_Given instruction_: Rewrite the stretch from the line containing "Click in the Search input field" through the end of the records, switching "Search" to "Filter" and changing nothing else. Leave the pictures out.

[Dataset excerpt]
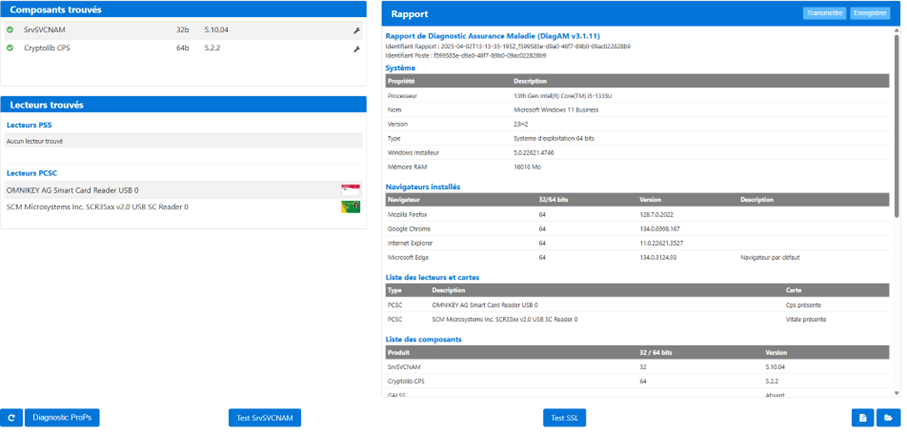The image size is (907, 432).
Task: Click the report scrollbar up arrow
Action: click(x=896, y=32)
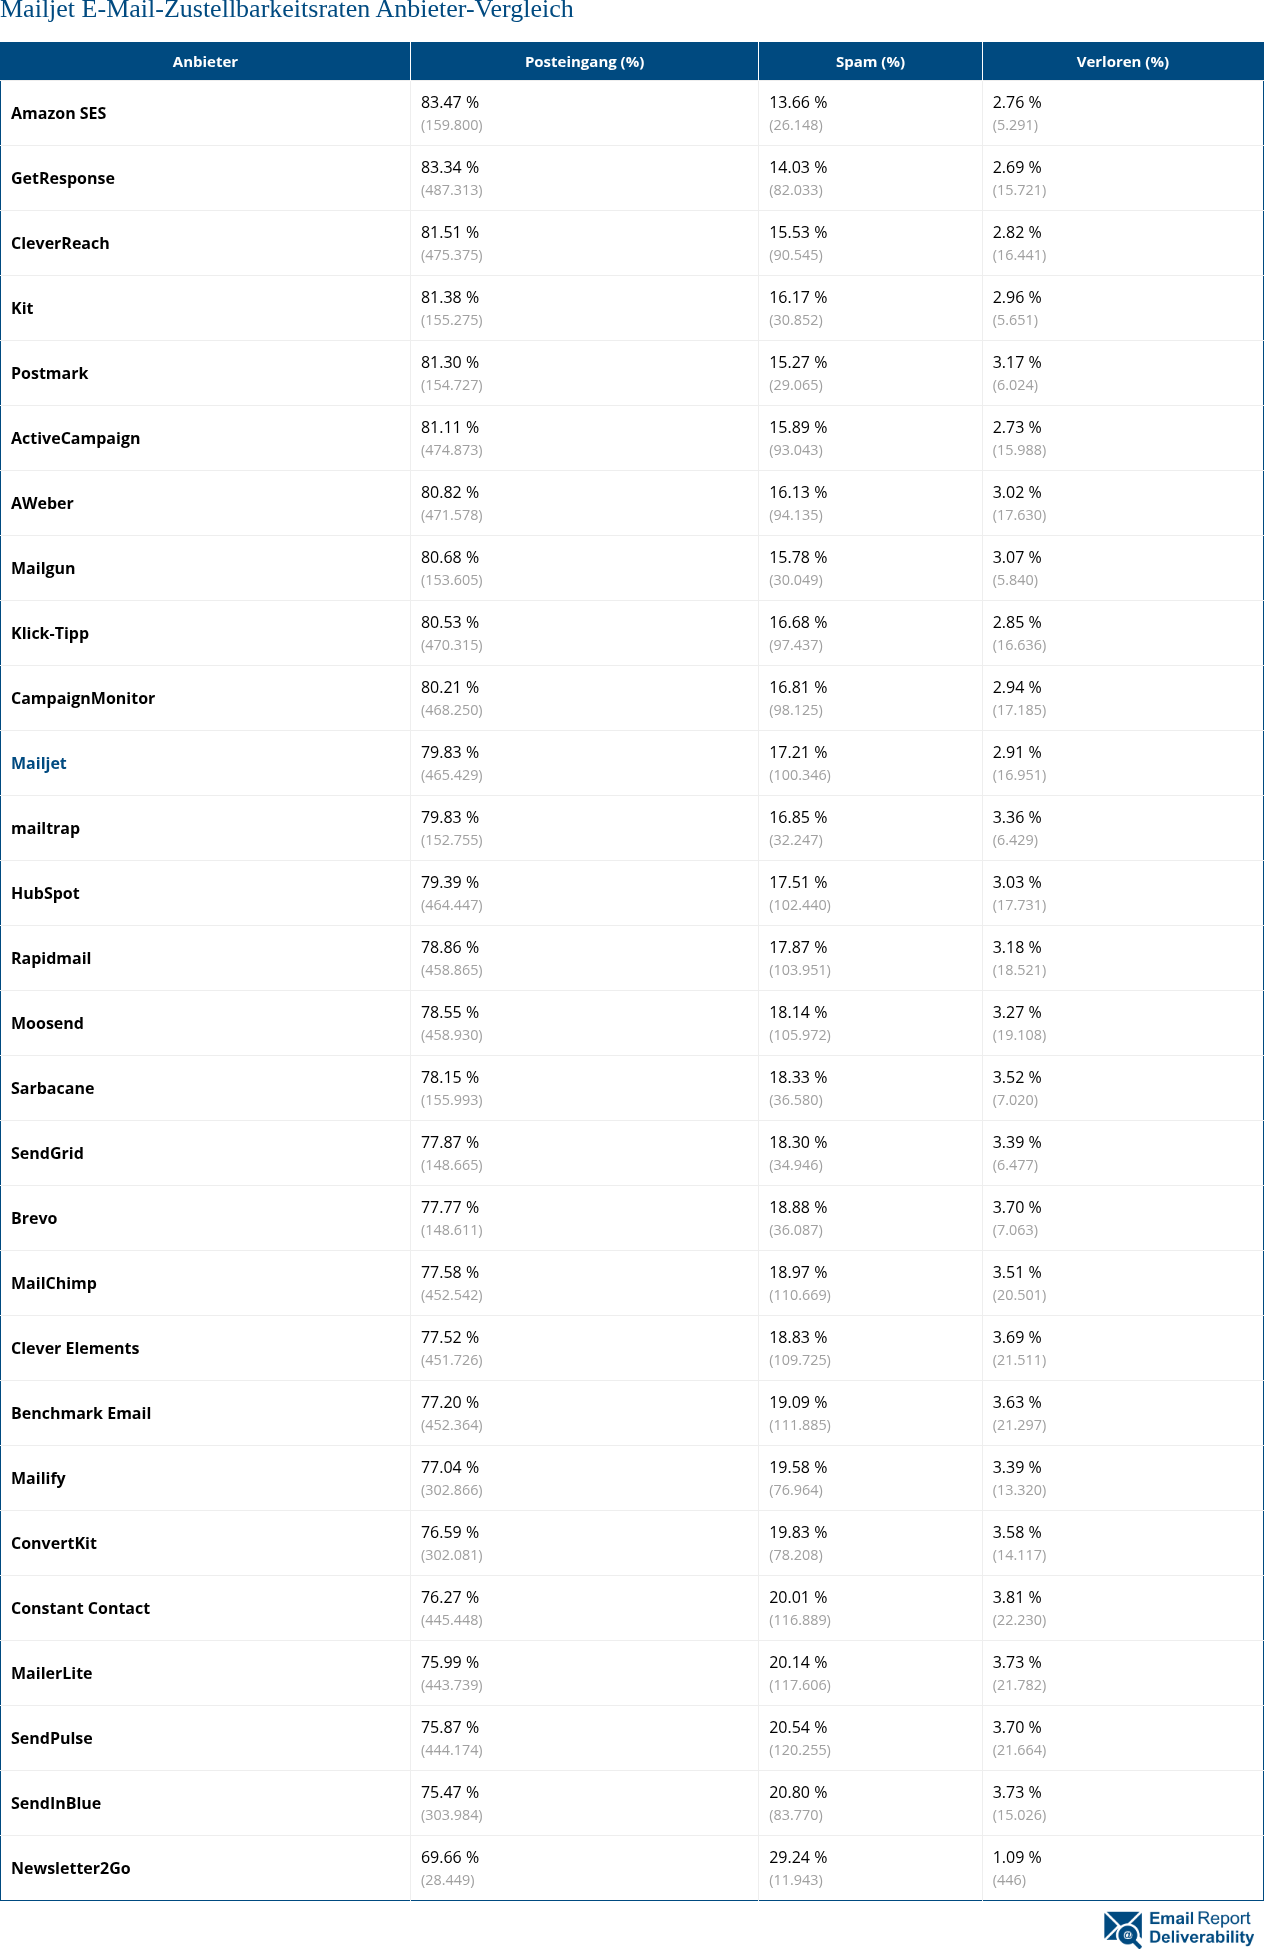Sort by the Anbieter column header
The width and height of the screenshot is (1264, 1949).
coord(205,62)
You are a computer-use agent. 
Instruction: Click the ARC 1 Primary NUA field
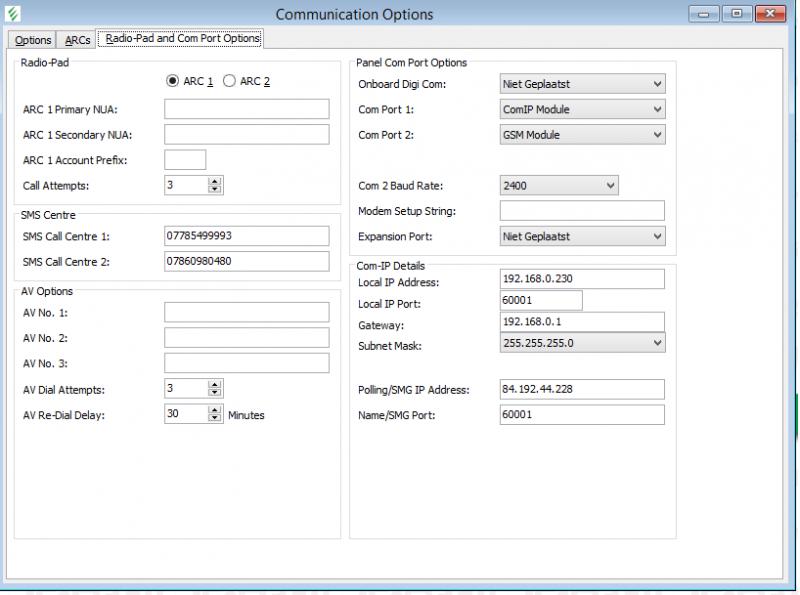[x=246, y=109]
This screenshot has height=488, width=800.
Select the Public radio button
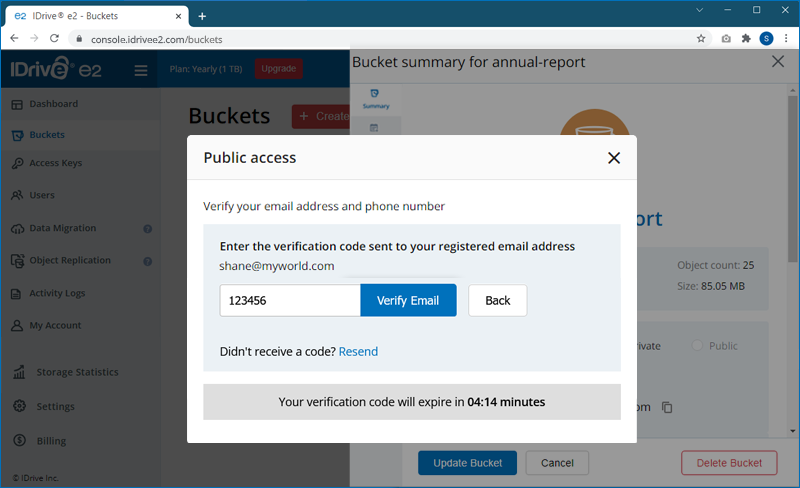tap(698, 346)
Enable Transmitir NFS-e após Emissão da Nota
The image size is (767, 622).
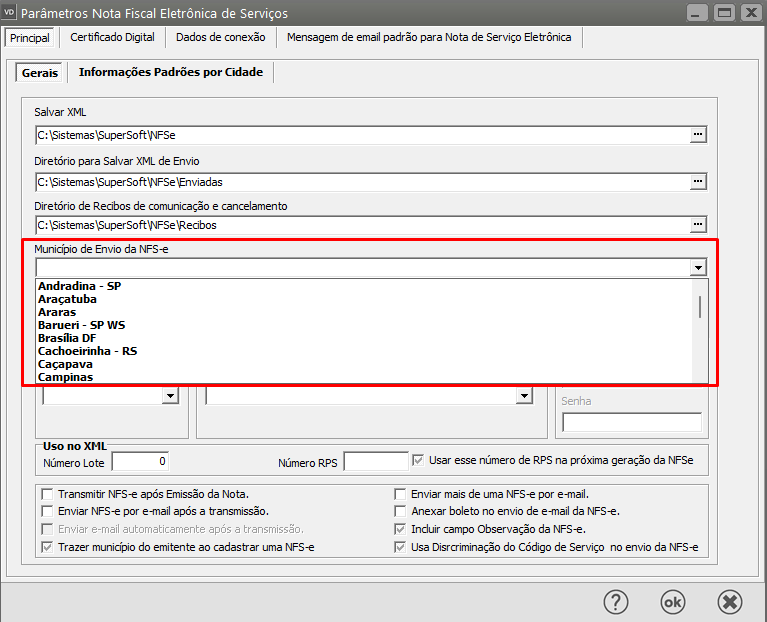(x=47, y=494)
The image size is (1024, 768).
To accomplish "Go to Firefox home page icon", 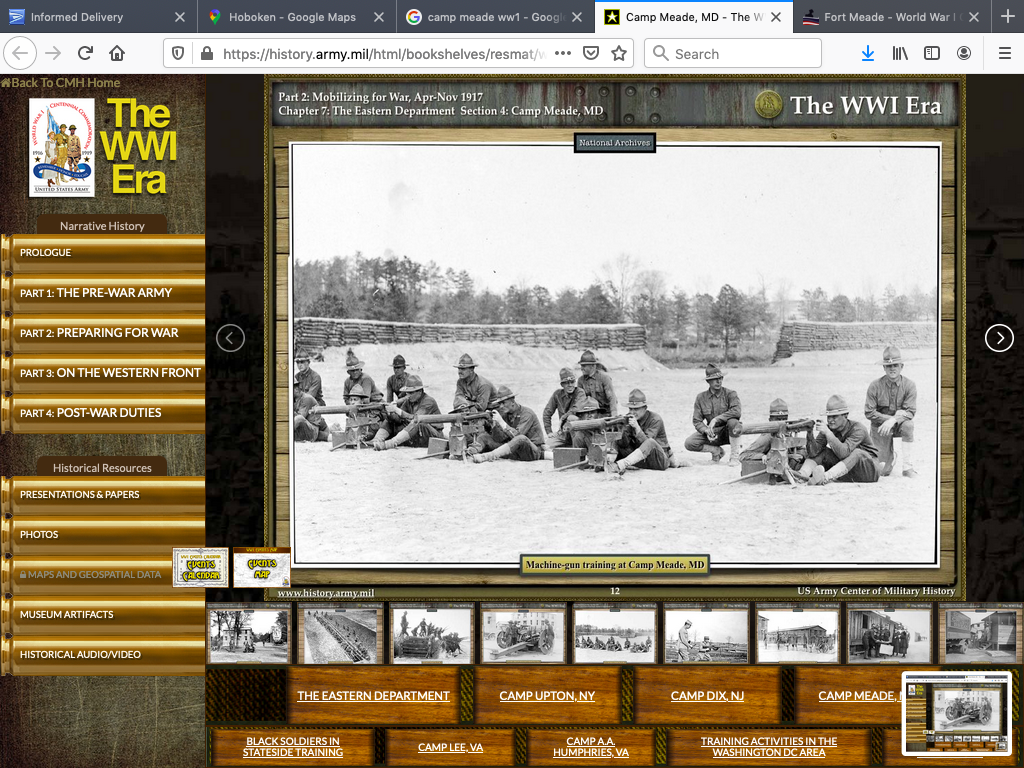I will tap(118, 54).
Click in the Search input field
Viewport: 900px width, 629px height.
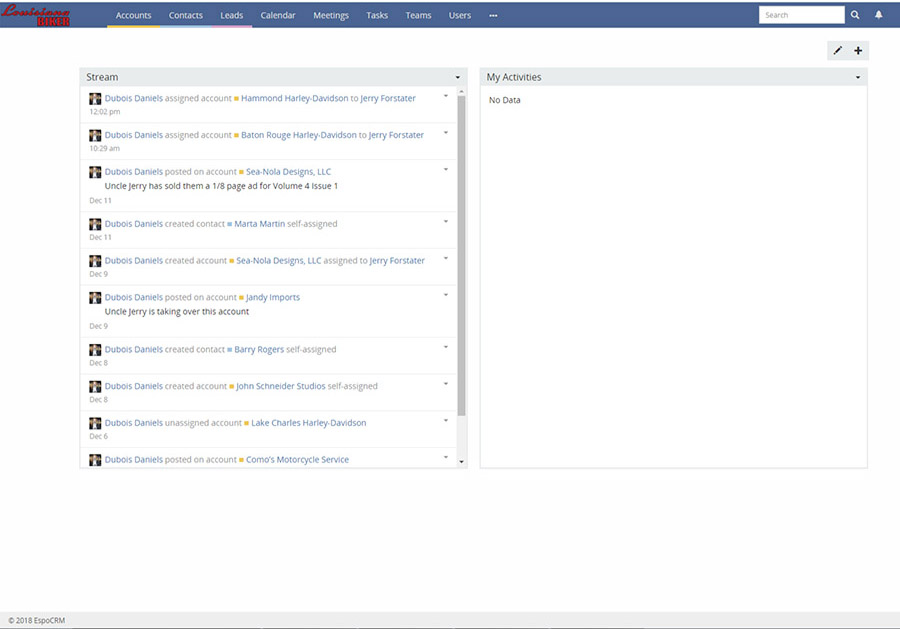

_Finished answer_:
Click in the Filter input field
Viewport: 900px width, 629px height.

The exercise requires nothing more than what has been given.